→ DATASET EXCERPTS:
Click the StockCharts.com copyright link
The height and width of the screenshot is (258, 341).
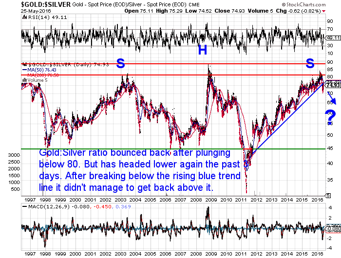pyautogui.click(x=311, y=4)
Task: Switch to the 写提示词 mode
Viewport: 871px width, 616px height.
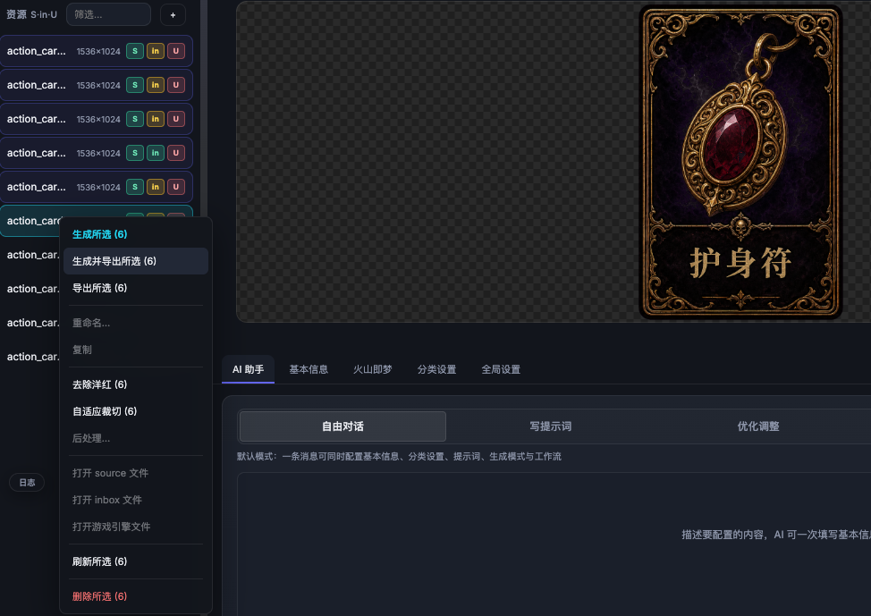Action: point(551,426)
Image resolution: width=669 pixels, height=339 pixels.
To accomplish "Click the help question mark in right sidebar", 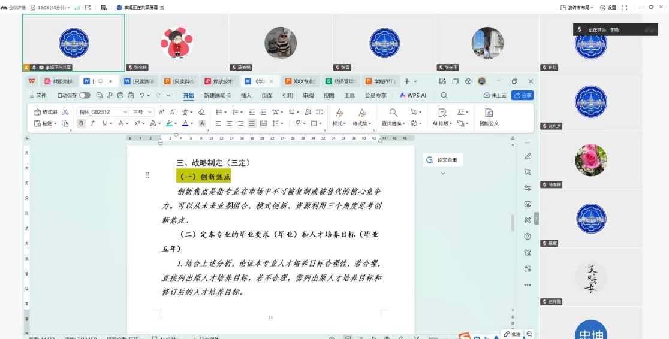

→ ACTIVITY: Copy the entries above verbatim. Pictures do not belong in the copy.

→ YOUR RESPONSE:
Click the StockCharts.com copyright link
The height and width of the screenshot is (258, 341).
pyautogui.click(x=311, y=4)
Task: Switch to the 写提示词 mode
Viewport: 871px width, 616px height.
Action: point(551,426)
Image resolution: width=669 pixels, height=339 pixels.
To accomplish "Click the help question mark in right sidebar", 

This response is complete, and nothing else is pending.